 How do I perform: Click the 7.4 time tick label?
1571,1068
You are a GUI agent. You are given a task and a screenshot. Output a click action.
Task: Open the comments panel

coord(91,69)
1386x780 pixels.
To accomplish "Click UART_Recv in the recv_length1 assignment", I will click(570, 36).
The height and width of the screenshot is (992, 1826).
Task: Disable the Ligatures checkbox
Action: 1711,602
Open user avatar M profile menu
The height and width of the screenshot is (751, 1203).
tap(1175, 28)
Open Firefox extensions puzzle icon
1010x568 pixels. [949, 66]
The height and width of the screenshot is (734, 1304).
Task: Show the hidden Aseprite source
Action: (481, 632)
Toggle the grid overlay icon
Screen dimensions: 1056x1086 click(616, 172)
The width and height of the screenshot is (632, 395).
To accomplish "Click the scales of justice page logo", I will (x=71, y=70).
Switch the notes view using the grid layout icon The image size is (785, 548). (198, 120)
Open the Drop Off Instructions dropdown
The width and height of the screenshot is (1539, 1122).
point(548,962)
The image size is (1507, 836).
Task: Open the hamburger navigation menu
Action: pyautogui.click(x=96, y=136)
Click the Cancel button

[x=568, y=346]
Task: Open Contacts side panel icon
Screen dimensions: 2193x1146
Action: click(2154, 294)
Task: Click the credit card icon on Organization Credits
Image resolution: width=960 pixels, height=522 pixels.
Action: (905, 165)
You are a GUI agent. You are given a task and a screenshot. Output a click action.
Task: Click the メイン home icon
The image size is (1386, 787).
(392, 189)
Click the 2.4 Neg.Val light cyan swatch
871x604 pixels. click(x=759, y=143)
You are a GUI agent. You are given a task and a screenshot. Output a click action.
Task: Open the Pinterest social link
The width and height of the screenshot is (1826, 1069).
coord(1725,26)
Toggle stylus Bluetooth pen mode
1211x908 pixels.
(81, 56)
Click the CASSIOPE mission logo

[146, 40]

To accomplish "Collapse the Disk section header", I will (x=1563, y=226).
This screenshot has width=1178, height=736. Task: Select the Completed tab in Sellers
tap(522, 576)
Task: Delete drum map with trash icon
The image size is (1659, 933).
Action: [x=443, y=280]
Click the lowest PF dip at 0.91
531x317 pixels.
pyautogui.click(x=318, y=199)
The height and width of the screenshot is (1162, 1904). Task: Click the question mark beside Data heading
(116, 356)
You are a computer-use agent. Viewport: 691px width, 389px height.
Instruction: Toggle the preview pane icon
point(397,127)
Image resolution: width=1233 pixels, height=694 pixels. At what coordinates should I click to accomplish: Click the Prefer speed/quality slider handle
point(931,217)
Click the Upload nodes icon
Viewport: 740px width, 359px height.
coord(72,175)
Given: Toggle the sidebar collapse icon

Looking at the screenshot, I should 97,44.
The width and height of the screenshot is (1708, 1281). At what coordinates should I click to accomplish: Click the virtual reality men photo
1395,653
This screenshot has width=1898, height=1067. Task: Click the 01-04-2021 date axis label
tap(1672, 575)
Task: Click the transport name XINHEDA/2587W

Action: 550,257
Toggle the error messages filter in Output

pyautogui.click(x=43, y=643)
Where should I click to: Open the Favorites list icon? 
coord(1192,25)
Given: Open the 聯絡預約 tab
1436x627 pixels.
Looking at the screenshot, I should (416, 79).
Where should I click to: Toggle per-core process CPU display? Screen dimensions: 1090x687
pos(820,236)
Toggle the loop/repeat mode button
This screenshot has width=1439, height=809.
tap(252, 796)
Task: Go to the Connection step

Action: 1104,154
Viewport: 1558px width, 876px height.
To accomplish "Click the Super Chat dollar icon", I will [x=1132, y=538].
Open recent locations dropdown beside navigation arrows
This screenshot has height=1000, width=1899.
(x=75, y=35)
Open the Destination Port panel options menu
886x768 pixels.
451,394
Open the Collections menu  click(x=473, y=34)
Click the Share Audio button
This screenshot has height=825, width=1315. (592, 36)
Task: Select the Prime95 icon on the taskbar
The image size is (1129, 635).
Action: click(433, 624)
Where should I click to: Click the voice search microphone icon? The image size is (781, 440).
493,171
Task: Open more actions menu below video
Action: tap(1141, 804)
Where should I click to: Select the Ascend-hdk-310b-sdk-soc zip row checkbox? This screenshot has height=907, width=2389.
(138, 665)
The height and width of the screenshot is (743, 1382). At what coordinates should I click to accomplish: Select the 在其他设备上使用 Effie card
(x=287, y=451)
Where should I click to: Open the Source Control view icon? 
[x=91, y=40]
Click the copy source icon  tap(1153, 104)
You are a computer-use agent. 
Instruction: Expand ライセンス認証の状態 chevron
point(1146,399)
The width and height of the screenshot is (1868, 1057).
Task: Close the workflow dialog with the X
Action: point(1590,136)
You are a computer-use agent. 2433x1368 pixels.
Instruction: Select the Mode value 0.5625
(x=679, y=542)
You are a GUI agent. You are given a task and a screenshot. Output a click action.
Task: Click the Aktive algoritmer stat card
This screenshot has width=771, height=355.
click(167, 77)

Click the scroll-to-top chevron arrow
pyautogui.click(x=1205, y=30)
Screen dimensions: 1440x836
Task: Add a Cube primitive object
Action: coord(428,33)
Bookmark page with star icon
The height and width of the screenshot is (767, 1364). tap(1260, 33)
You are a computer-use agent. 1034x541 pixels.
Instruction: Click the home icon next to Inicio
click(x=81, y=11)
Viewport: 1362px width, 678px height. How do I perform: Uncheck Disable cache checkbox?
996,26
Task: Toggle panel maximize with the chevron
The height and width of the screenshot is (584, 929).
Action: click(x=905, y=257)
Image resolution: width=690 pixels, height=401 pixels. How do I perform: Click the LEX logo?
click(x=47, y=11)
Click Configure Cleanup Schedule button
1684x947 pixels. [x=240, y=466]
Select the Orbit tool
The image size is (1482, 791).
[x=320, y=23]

Task requirements » From the data above, count the lines that contain "computer" and write only that count.

Output for this exercise » 4